Honoring the Longing

A month ago, I attended a retreat/conference in the gorgeous woods of Northern North Carolina.  Big picture windows lined one wall of the main meeting room and leaves fluttered through the air outside as the keynote speakers engaged us in thinking about dreams and self and spirit and soul.  I wish I could have stayed forever.  Every minute of my time there softened, shifted and shaped me.  I returned a different person, more of who I really am, than I could claim when I left.

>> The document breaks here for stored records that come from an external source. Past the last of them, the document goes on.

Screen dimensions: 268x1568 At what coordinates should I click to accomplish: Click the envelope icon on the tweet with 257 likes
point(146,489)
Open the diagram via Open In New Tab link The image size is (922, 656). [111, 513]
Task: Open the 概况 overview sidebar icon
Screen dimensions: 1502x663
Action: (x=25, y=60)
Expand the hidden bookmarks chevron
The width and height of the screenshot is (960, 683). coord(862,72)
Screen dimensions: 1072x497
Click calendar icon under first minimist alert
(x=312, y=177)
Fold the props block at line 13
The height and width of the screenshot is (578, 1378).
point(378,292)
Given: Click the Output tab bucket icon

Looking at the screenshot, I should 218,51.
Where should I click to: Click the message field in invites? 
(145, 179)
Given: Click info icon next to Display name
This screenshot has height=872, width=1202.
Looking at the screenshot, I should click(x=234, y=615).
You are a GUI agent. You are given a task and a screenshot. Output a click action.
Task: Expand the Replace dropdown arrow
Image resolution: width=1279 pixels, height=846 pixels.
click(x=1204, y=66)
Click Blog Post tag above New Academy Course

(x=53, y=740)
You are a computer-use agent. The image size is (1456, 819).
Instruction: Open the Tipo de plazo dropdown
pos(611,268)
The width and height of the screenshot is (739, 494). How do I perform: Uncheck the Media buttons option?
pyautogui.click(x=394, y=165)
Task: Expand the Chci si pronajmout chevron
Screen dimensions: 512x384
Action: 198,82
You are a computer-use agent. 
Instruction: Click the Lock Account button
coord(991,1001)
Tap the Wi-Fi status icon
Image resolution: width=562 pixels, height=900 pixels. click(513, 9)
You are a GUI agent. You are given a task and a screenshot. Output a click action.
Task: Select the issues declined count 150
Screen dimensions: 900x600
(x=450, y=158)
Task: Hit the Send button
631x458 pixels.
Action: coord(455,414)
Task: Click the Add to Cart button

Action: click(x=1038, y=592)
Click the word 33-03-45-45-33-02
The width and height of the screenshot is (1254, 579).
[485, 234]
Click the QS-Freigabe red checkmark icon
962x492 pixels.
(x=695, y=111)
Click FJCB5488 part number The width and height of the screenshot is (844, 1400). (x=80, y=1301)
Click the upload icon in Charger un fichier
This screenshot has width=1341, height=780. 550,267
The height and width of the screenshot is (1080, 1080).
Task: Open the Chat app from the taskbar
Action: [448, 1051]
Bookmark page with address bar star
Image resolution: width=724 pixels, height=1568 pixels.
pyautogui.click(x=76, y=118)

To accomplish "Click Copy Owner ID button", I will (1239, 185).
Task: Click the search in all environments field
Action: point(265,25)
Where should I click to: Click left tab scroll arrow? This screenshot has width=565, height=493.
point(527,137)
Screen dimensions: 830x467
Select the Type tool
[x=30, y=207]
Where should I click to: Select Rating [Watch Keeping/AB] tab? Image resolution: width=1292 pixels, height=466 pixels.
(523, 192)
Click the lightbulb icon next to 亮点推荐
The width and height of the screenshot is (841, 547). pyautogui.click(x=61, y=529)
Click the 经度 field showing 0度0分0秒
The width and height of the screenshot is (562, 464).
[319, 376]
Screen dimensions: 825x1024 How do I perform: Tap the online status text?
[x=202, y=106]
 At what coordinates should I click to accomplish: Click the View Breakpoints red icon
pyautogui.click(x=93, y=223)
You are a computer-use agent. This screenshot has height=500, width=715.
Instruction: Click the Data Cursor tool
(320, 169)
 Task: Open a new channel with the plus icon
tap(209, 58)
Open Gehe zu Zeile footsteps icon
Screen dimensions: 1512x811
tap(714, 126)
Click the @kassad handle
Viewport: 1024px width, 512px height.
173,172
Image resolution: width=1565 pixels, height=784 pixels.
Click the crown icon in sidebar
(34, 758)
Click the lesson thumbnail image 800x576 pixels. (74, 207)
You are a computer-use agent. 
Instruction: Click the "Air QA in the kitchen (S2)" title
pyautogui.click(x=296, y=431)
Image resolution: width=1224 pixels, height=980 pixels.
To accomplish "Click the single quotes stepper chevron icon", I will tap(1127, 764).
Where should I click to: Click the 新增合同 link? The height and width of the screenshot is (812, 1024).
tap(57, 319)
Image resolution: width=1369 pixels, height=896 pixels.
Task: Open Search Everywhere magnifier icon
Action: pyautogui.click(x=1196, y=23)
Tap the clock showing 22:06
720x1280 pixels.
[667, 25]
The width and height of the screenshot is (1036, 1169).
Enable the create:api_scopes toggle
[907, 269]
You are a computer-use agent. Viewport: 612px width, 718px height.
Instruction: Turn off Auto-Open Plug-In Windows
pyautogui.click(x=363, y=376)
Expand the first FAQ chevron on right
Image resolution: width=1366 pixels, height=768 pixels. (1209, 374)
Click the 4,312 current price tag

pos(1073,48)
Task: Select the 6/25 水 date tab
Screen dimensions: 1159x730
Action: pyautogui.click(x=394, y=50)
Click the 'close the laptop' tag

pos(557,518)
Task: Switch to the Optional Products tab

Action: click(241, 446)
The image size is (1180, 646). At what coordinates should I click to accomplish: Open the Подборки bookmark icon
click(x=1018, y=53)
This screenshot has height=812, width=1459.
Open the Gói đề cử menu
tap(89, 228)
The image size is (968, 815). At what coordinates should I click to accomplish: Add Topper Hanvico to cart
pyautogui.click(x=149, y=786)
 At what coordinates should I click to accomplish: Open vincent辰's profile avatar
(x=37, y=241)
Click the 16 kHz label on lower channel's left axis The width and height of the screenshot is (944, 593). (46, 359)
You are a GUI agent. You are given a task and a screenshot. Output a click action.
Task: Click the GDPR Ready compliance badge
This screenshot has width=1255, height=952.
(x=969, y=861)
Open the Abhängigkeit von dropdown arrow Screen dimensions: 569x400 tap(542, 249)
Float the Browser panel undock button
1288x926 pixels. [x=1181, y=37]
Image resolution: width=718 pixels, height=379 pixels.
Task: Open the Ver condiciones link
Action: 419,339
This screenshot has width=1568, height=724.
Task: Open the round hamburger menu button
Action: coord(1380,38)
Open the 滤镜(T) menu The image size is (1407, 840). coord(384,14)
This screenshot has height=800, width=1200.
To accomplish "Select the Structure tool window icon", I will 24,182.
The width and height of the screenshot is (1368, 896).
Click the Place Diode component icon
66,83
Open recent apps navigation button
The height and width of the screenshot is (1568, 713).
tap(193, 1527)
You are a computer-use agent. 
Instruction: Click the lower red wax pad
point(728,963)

But the most important moments of my time there, the ones with the most profound impact, happened in the most unexpected place.  I selected a workshop on Saturday afternoon called "The Transcendent Function of Longing" - a big title I didn't completely understand and I am not at all sure I really understand it yet.  The small room filled up quickly and we crowded together, making the best possibly use of the cramped space.  I ended up in the back, behind the AV equipment, which only worked in fits and starts, and required much shuffling and shifting around from two gentlemen seated next to me.  Under most circumstances, the setting itself would have been enough of an annoyance to distract me from the presentation. On top of the physical uncomfortableness, I was keenly aware of several people in the room, including one outspoken woman whom I'd found myself disagreeing with several times over the course of the conference (mostly internally) and my own analyst.  Tess' presence, both at the conference and in the room that afternoon, turned out to be a gift to me, but I felt her presence acutely each time I found myself sharing space with her that weekend.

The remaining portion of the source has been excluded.